Quand commence l’ouvrage, la papauté vient de perdre les États pontificaux – officiellement dissous en 1900 – et doit se réinventer pour jouer un rôle international. Le pape se considère encore comme un chef d’État, et la thèse de la légitime défense en matière de guerre y est liée, même s’il dénonce la guerre entre États catholiques au nom d’une société internationale catholique parfaite – organisée selon ses préceptes. Mais sous la pression de l’Italie, et malgré l’avis favorable du tsar – mais invitait-il un chef d’État ou une autorité morale ? –, le Saint-Siège est exclu des conférences internationales de La Haye de 1899 où l’on débat, justement, de la guerre et de la paix. Malgré cette mise à l’écart, Léon XIII adhère au projet des conférences internationales, dépassant l’idée du seul magistère catholique pour considérer que l’important est de faciliter les accords entre les États – et nouant lui-même, réorganisant pour cela le corps diplomatique du Vatican, des relations diplomatiques avec de nouveaux pays, dans le monde orthodoxe ou en Asie. Une notion apparaît dès cette époque : le refus de la course aux armements, la paix ne pouvant naître selon le pape de l’équilibre des peurs. Il voit aussi les limites du système d’alliances qui se met en place, et dont il estime qu’il pourrait entraîner une véritable catastrophe.

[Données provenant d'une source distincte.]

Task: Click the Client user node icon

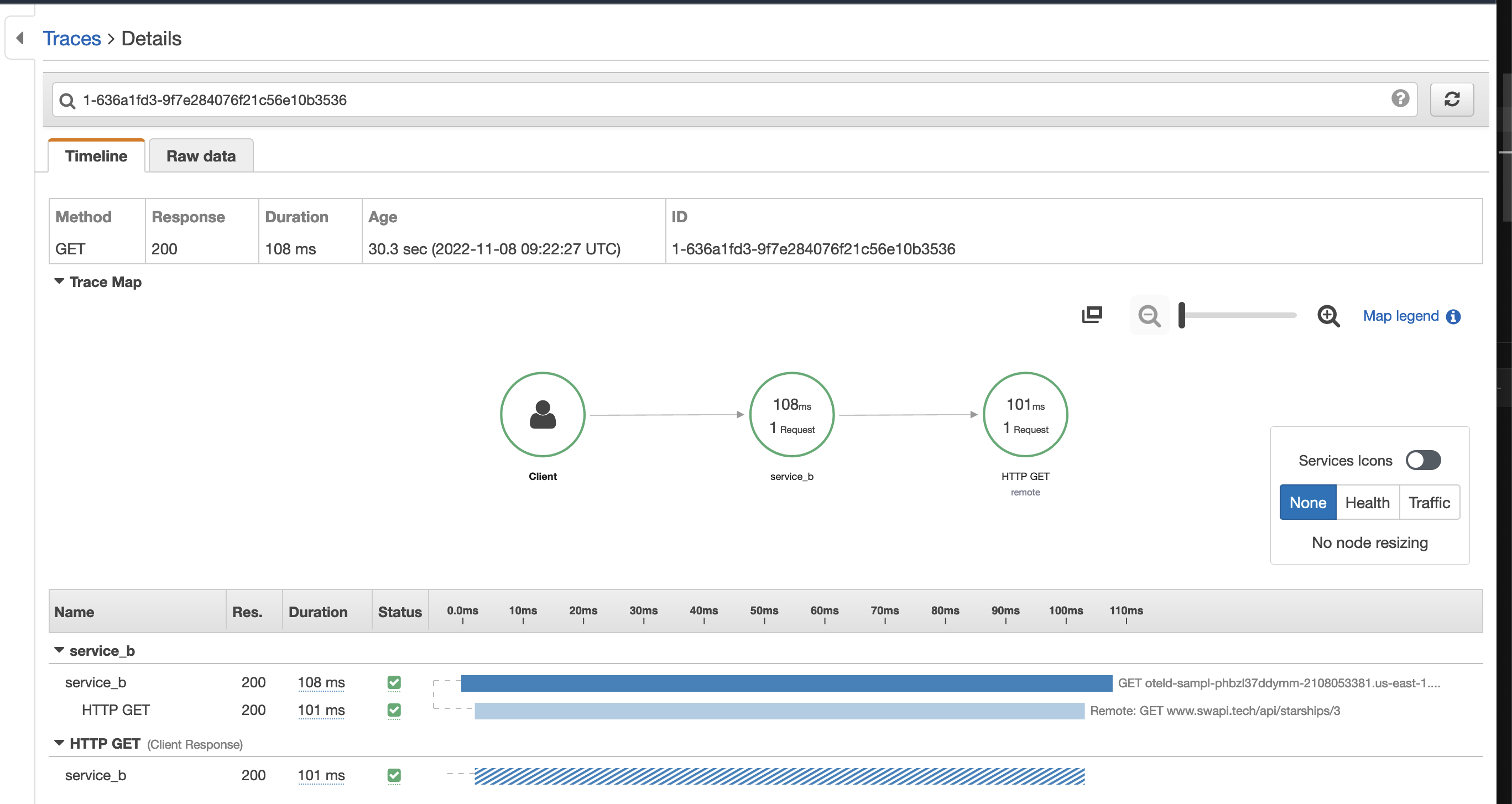Action: click(x=543, y=415)
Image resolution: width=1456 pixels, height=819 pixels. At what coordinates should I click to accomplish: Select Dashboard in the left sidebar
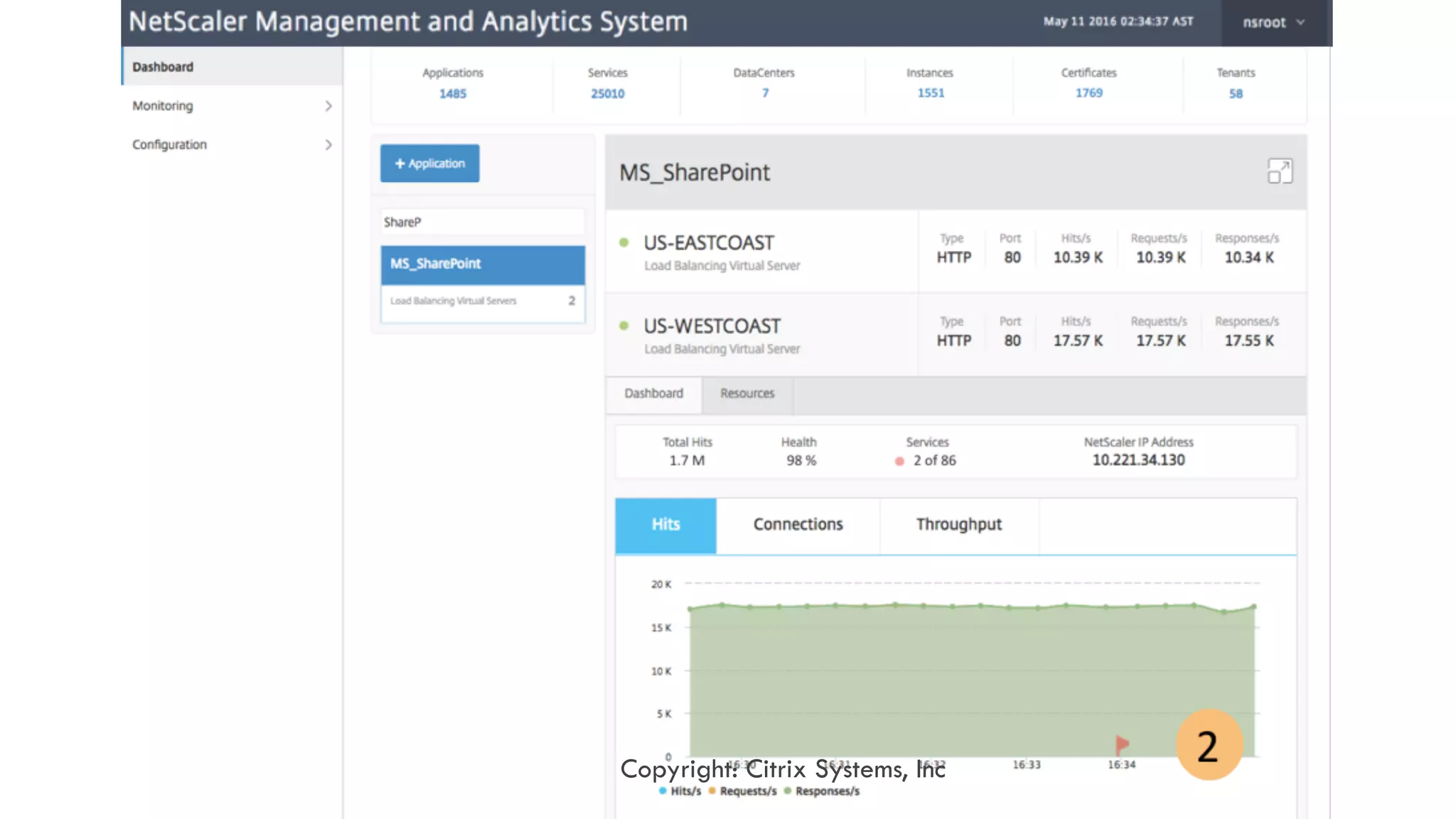pyautogui.click(x=163, y=67)
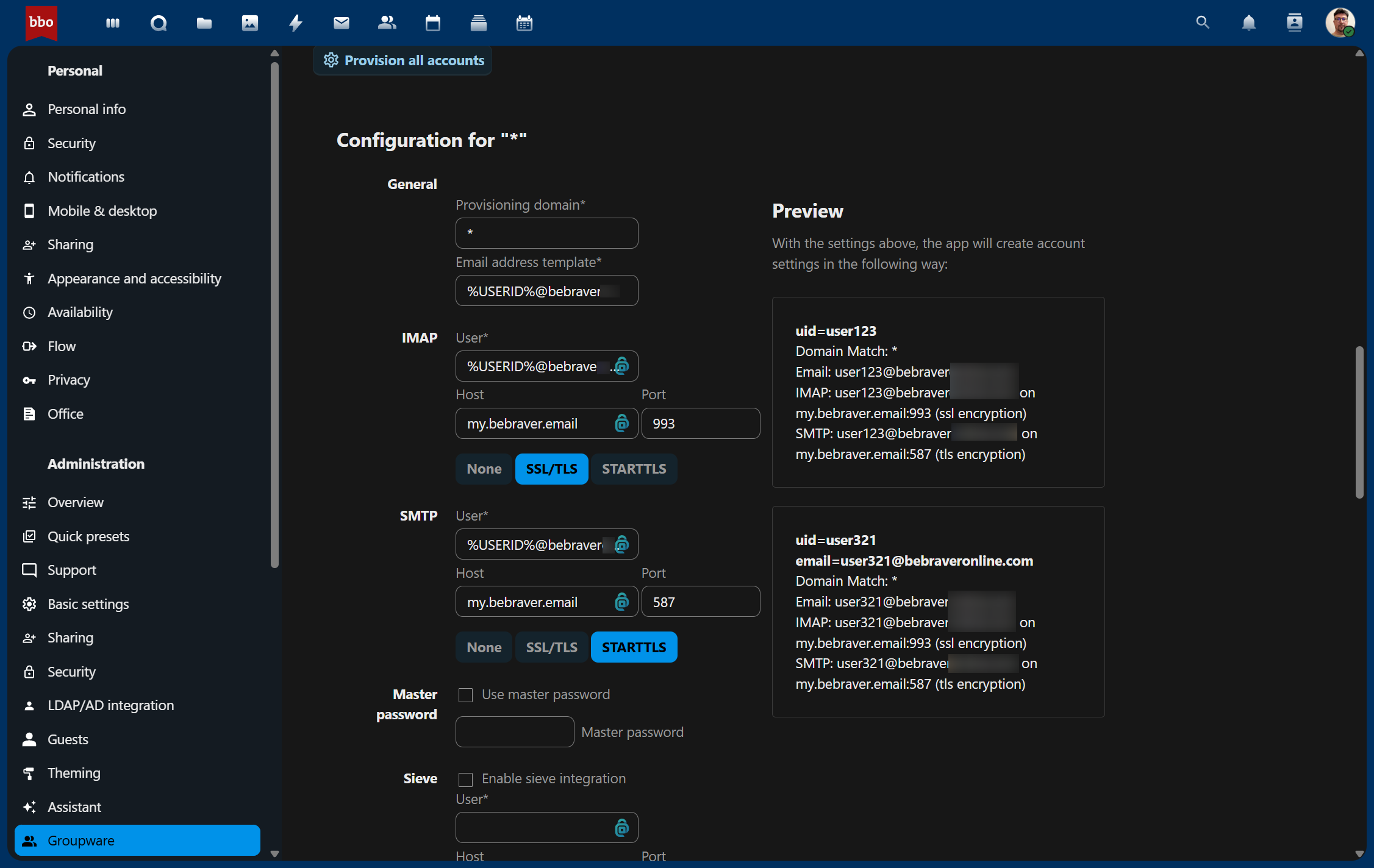Open the Calendar icon in top bar
The width and height of the screenshot is (1374, 868).
[432, 23]
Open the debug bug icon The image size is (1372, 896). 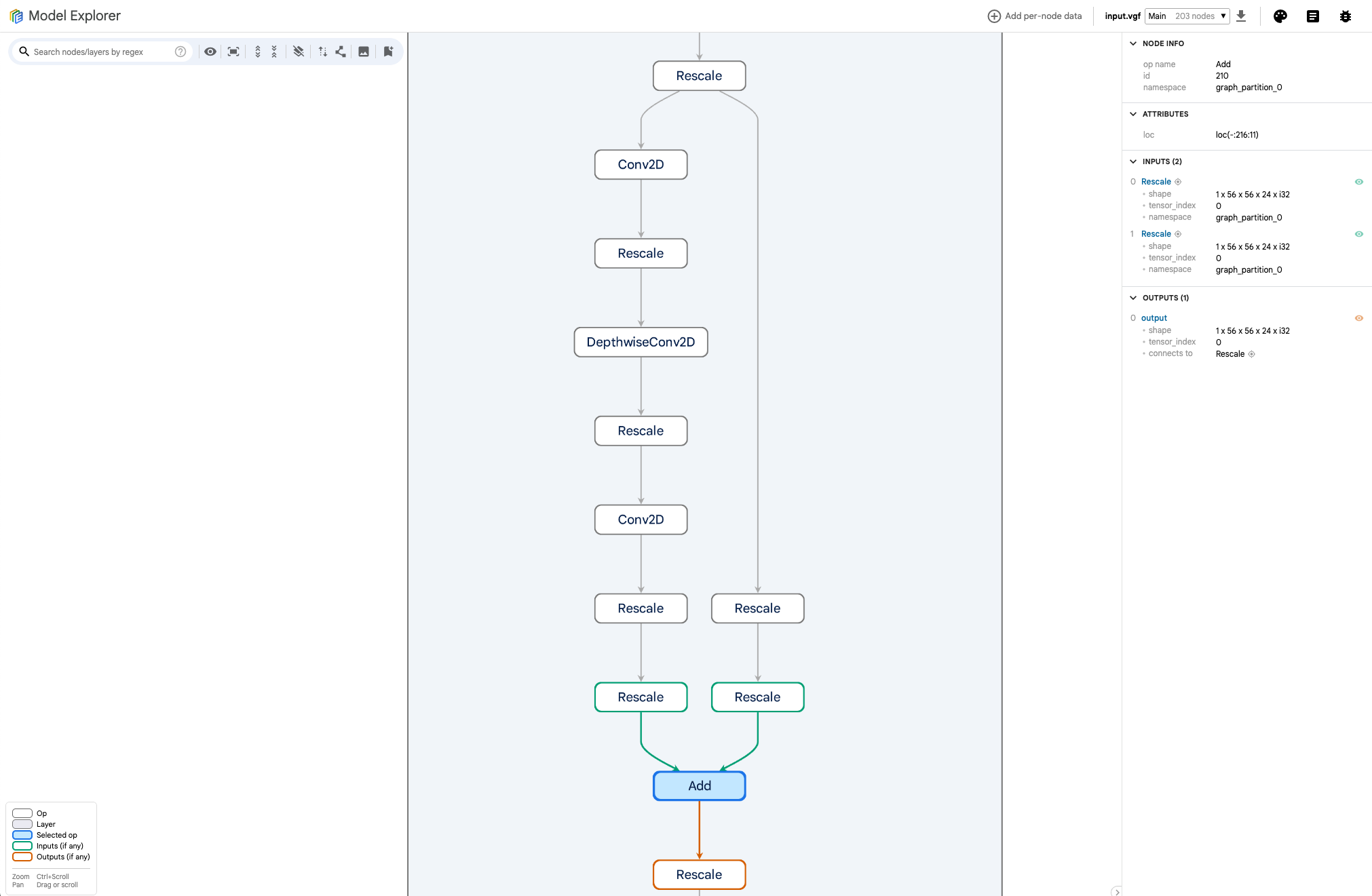coord(1346,16)
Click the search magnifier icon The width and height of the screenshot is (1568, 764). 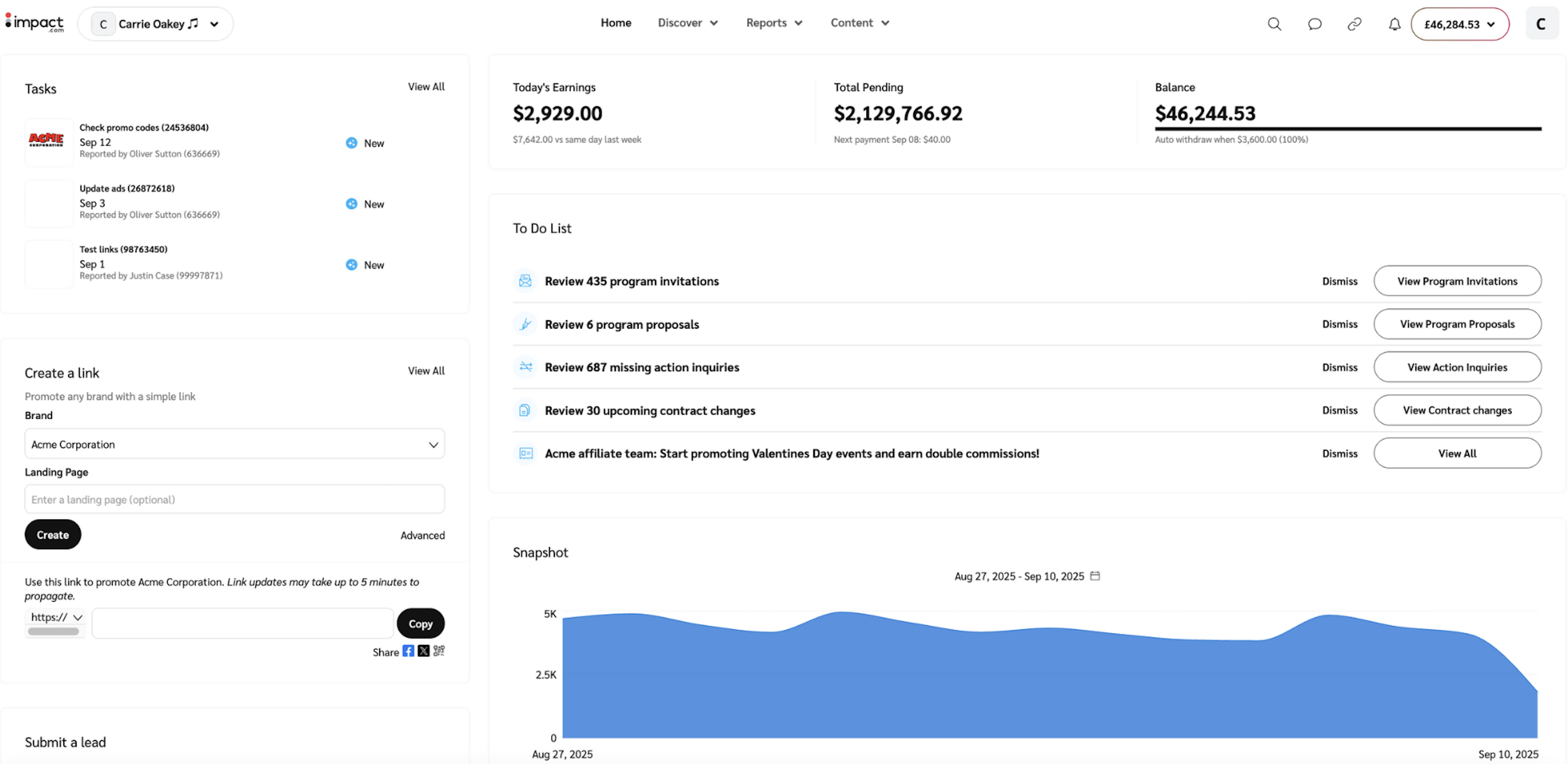(1274, 24)
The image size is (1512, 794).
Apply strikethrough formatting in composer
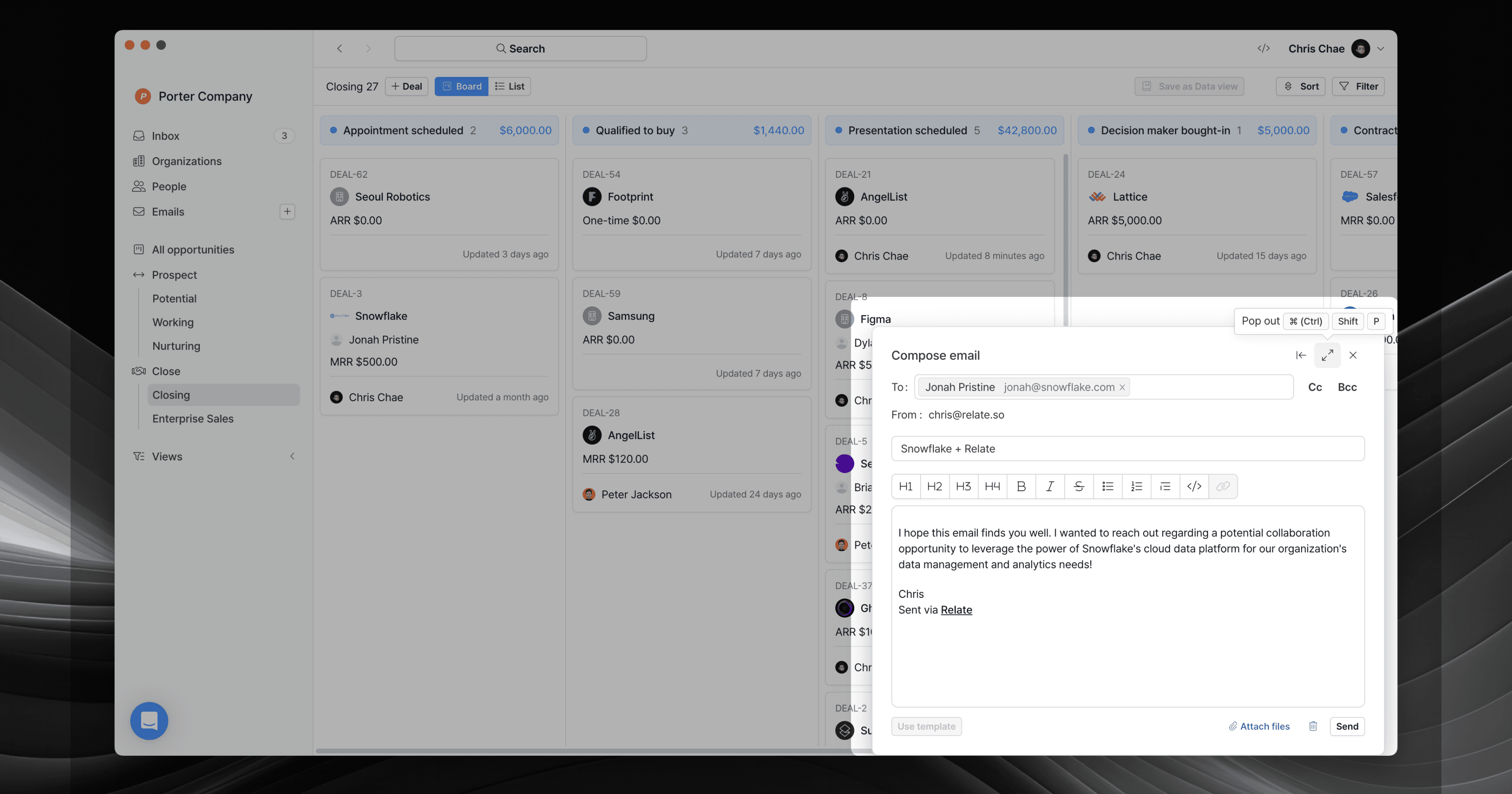point(1078,486)
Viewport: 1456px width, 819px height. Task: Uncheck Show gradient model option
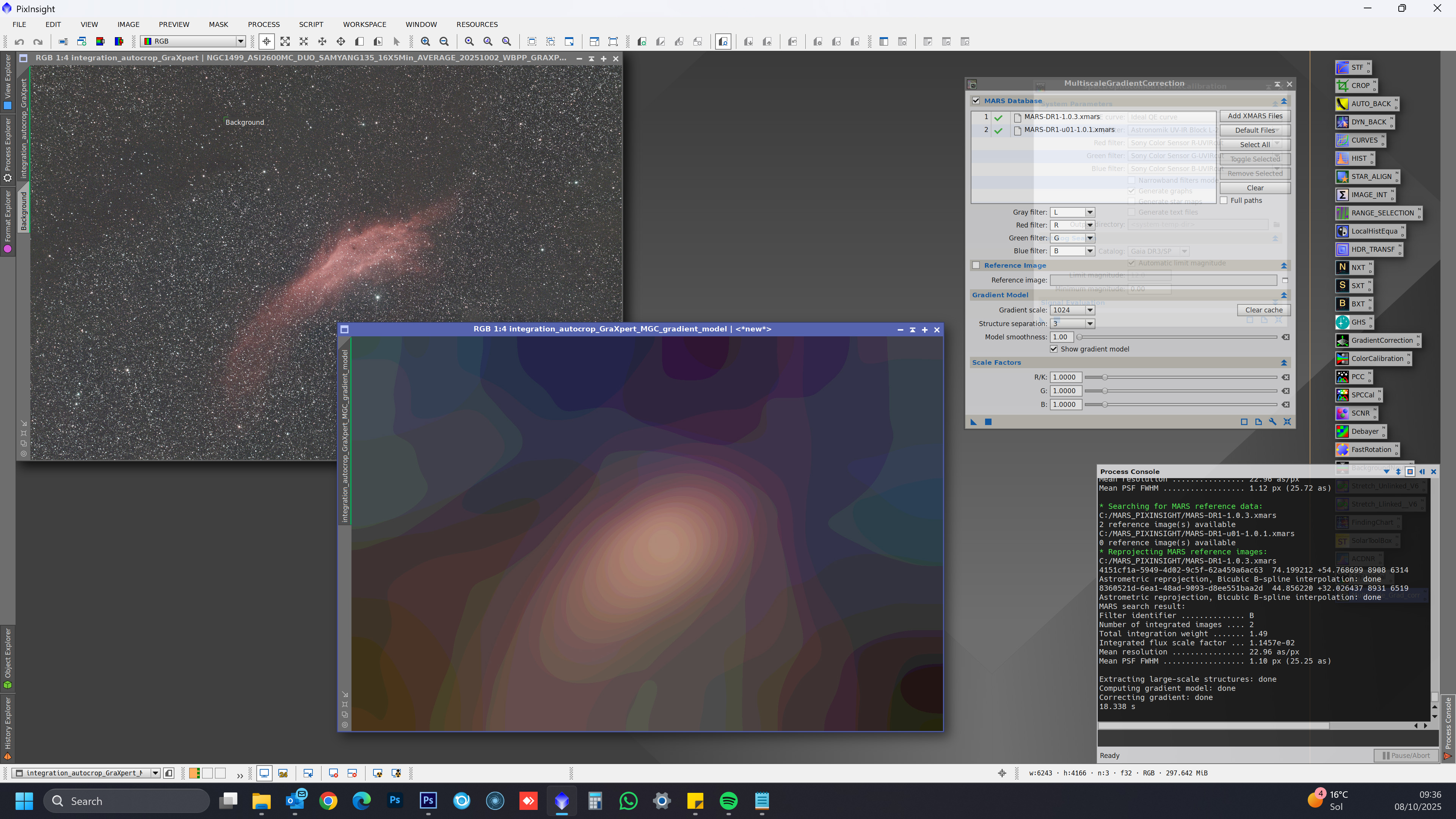point(1054,349)
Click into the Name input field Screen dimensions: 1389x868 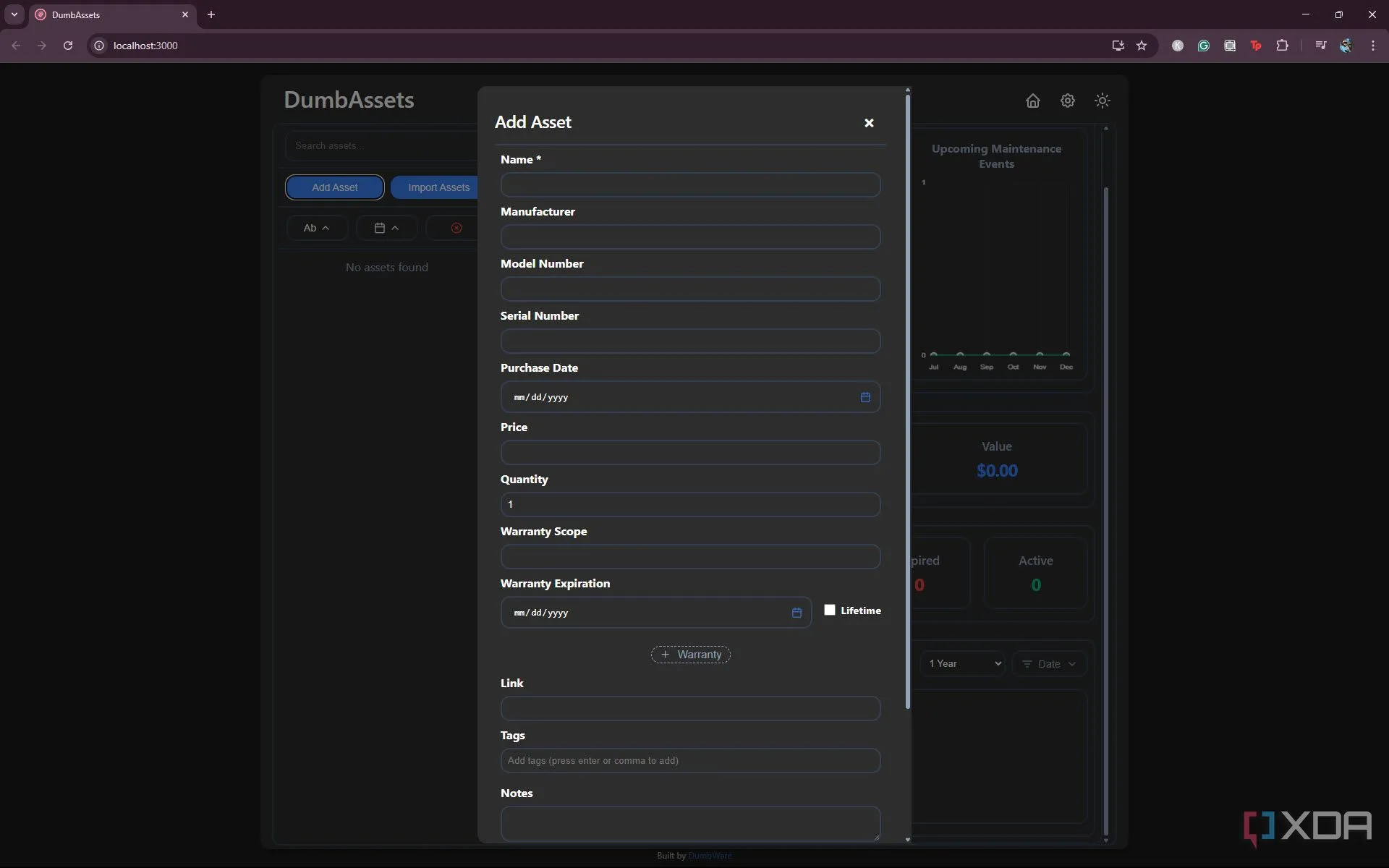coord(690,185)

Son successeur, Pie X, le voit plus encore, et cherche à suivre les procédures prévues par la convention de La Haye – bien que le Saint-Siège soit encore exclu de la seconde conférence de 1907 – multipliant les initiatives diplomatiques et permettant des arbitrages sous son autorité morale. Mais sa tentative de bons offices de 1914 est un échec, et quand son successeur, Benoit XV, tente des médiations, il est vite accusé de parti-pris, comme lorsqu’il promeut, dès 1915, l’idée d’une paix juste et durable avec des compromis, à rebours de la « victoire totale » voulue par les deux camps. Il veillera dès lors à limiter les effets du conflit sur les civils ou les prisonniers. Pape de l’entre-deux-guerres et de la Seconde guerre mondiale, Pie XI développe encore la diplomatie pontificale, privilégiant clairement le rapport aux États – ce qui, dans les cas des Cristeros mexicains, surprendra une part du monde catholique. Après 1939, l’action de Pie XII, dont Clément Millon rappelle qu’elle a été très largement caricaturée, vise à préserver les victimes des conflits, faisant une part importante à la notion de droits de l’homme. Quant à la paix mondiale, elle passe selon lui par des rapports internationaux clarifiés – égalité entre États, fin de la course aux armements, institution internationale qui permet le dialogue – mais aussi par la satisfaction des besoins propres des peuples par des mesures de justice sociale.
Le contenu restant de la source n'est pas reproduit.